### Exercise prompt
The expected answer is the set of lines in the data below between the line holding "Task: Open Téléchargements in the sidebar" and the line holding "Task: Enable Product in kind/No fee space", inclusive, written out exactly.

### Listed entries
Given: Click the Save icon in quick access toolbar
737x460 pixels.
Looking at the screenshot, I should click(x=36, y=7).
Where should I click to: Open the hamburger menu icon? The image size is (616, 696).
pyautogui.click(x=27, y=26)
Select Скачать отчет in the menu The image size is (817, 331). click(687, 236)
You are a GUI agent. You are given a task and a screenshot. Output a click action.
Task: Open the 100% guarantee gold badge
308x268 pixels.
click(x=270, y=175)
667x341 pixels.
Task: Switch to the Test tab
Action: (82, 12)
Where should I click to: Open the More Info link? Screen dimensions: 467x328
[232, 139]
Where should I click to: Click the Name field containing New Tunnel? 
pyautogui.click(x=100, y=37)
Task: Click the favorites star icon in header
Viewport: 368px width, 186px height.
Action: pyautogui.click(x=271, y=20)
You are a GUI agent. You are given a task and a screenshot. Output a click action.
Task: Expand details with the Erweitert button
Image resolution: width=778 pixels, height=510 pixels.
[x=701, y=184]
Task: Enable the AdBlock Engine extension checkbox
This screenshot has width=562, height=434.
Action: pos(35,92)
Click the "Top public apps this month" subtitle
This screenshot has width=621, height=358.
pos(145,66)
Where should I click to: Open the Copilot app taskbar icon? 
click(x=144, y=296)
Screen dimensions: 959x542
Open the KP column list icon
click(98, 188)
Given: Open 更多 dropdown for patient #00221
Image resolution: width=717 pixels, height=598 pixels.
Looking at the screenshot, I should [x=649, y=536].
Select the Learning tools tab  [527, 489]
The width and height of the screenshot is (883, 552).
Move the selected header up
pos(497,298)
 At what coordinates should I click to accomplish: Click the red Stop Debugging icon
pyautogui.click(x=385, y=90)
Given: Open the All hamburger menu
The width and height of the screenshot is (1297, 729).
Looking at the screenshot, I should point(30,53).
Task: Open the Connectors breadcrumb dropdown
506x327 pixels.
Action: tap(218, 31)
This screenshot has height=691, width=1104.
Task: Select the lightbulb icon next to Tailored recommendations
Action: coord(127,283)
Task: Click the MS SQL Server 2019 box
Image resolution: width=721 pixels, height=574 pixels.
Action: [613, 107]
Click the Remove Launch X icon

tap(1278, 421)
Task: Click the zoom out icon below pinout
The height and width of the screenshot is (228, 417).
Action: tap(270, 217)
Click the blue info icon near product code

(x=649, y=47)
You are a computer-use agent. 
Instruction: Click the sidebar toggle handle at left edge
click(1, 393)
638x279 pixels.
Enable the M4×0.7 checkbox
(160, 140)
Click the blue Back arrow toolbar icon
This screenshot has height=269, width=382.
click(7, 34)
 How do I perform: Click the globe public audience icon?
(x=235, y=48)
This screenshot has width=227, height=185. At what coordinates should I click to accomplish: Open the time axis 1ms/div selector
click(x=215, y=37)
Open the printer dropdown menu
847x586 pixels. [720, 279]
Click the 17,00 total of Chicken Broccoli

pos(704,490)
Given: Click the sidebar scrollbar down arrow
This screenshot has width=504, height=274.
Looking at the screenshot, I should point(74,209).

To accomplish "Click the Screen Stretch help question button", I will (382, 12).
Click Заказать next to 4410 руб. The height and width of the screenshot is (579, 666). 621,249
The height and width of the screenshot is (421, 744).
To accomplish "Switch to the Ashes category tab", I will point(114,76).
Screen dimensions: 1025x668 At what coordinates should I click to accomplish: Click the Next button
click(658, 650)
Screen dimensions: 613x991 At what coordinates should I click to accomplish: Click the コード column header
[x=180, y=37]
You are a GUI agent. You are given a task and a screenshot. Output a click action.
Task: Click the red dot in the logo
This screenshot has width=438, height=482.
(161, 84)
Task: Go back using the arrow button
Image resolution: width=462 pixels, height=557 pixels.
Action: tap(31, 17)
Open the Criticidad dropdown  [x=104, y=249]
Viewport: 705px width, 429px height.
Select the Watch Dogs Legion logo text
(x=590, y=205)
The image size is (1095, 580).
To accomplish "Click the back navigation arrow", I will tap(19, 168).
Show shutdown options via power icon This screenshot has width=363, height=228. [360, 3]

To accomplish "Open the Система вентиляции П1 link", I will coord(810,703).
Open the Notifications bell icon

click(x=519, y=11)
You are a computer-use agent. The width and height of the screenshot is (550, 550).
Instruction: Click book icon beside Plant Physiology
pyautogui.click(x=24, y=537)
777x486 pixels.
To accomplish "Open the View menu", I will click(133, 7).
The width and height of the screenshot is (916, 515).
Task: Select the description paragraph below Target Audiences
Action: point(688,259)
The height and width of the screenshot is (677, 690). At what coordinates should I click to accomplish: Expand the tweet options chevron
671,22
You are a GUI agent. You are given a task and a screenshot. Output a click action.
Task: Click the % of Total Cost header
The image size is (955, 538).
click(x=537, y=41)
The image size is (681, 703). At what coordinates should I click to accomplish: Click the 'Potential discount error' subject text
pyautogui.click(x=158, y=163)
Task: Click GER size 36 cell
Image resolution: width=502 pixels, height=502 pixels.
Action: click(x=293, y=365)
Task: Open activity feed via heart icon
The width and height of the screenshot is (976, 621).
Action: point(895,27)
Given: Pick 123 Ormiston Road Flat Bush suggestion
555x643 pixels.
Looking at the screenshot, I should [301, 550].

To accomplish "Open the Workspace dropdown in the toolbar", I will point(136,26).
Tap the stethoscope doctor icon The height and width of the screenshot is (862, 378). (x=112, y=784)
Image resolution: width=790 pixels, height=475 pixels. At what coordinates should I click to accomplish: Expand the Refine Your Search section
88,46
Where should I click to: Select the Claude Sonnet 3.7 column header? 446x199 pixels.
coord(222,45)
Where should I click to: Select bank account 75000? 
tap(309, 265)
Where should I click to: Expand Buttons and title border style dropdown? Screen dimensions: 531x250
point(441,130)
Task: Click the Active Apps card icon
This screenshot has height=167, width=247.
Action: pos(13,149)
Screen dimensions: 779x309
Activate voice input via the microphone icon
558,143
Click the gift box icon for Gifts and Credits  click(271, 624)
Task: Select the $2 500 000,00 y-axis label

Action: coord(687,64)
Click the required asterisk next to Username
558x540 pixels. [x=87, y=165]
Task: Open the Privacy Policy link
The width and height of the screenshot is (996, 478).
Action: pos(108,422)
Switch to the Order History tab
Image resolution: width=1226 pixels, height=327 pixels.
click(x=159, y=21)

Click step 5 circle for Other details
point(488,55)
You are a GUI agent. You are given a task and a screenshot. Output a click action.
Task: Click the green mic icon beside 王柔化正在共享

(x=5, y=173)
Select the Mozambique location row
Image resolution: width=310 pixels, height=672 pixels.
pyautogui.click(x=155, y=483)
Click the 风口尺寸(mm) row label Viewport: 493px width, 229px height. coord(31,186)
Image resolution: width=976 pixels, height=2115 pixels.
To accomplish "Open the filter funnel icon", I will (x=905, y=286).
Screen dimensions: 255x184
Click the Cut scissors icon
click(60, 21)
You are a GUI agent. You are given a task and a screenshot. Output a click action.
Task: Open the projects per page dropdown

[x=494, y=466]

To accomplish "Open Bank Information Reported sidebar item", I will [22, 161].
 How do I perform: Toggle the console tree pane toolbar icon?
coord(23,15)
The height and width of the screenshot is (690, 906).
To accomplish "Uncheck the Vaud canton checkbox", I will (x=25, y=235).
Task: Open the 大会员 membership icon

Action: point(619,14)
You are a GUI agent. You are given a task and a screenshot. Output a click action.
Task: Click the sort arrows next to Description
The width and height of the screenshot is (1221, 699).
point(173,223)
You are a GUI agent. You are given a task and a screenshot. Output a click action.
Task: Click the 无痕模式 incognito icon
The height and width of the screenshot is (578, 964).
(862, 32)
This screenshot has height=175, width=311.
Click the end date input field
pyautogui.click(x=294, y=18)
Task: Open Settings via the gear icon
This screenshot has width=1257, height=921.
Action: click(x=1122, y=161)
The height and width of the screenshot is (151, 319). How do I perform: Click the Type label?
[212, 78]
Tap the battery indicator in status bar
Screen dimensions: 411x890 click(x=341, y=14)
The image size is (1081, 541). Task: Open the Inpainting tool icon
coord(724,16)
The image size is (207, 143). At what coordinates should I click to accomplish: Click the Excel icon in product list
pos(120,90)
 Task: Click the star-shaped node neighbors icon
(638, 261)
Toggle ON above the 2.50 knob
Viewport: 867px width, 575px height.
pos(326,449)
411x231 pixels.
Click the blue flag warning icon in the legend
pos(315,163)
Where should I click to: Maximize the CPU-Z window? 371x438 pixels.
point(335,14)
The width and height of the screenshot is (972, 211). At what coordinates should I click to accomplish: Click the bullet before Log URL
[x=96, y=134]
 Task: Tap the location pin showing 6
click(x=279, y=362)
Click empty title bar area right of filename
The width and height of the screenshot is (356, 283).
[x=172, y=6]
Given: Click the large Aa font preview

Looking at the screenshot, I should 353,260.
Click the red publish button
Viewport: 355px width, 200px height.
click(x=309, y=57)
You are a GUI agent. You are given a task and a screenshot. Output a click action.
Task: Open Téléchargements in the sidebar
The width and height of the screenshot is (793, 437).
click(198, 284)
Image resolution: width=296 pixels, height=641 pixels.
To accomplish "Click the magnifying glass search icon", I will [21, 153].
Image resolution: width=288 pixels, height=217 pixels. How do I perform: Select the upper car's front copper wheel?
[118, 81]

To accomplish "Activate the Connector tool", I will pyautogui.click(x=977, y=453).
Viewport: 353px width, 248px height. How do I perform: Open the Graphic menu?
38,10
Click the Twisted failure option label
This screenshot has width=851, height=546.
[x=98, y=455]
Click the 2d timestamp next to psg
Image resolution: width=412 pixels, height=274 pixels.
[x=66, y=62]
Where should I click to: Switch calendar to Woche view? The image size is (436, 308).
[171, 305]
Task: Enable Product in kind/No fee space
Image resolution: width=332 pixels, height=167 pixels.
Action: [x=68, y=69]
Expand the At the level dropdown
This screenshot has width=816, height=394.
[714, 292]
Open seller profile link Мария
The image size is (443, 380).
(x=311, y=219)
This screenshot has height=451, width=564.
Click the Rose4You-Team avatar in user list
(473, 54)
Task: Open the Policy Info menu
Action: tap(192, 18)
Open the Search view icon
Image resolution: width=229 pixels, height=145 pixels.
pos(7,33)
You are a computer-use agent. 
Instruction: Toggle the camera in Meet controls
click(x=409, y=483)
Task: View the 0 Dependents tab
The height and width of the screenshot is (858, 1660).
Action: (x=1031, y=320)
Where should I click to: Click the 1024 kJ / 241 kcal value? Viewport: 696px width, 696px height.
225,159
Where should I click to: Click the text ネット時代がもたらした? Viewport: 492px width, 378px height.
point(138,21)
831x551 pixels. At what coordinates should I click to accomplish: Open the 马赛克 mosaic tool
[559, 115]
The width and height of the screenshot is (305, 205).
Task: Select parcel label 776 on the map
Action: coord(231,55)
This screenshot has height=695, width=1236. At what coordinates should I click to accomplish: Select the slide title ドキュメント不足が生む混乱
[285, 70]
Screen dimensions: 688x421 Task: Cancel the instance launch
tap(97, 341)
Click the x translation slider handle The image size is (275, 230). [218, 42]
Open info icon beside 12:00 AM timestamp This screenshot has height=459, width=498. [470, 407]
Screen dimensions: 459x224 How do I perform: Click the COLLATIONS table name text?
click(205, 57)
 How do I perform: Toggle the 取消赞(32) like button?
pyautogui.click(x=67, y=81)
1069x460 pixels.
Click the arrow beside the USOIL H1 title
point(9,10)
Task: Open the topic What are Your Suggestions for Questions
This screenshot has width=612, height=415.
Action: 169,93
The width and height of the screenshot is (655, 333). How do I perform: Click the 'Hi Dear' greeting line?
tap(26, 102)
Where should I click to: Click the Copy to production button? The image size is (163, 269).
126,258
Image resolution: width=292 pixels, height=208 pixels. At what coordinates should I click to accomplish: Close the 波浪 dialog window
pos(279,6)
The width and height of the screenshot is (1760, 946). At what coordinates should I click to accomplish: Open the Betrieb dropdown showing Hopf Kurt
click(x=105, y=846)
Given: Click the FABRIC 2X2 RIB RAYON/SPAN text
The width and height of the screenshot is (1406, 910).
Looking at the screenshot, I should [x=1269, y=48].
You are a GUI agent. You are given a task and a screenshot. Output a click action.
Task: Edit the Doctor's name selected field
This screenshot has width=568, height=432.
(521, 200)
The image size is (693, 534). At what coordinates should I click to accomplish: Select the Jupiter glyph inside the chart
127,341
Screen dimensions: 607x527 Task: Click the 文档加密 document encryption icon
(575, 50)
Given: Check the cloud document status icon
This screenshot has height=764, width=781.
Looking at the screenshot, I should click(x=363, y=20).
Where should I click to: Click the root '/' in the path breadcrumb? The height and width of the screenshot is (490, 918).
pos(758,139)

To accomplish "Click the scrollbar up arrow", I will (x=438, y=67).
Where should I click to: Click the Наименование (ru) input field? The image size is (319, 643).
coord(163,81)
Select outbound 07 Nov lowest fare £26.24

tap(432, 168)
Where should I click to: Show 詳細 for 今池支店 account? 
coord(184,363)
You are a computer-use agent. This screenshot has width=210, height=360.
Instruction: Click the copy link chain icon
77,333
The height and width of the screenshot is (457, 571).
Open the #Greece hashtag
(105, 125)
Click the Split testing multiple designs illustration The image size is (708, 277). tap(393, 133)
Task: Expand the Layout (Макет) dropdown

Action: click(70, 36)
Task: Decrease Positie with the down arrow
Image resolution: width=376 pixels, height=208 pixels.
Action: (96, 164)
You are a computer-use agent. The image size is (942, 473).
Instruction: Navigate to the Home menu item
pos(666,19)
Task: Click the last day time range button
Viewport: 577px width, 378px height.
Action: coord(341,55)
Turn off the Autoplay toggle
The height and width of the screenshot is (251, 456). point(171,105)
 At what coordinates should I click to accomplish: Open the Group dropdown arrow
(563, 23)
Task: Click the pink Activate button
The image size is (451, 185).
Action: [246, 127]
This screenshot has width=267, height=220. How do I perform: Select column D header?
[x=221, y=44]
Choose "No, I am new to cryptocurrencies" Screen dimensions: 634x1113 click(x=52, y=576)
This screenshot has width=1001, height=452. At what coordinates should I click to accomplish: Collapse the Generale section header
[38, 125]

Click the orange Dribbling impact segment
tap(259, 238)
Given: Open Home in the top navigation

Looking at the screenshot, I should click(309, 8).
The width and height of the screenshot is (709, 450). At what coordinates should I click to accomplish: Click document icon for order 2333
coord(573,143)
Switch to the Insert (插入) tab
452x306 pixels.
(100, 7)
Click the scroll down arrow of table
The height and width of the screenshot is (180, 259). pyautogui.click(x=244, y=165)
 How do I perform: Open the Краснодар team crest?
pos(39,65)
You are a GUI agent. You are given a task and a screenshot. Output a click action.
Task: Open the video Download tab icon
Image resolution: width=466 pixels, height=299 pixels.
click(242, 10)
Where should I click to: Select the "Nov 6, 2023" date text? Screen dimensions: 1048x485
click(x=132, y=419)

### Answer to the exercise
Task: Open Téléchargements in the sidebar
The width and height of the screenshot is (793, 437).
click(198, 284)
Image resolution: width=296 pixels, height=641 pixels.
To accomplish "Click the magnifying glass search icon", I will [21, 153].
Image resolution: width=288 pixels, height=217 pixels. How do I perform: Select the upper car's front copper wheel?
[118, 81]

To accomplish "Activate the Connector tool", I will pyautogui.click(x=977, y=453).
Viewport: 353px width, 248px height. How do I perform: Open the Graphic menu?
38,10
Click the Twisted failure option label
This screenshot has width=851, height=546.
[x=98, y=455]
Click the 2d timestamp next to psg
Image resolution: width=412 pixels, height=274 pixels.
[x=66, y=62]
Where should I click to: Switch calendar to Woche view? The image size is (436, 308).
[171, 305]
Task: Enable Product in kind/No fee space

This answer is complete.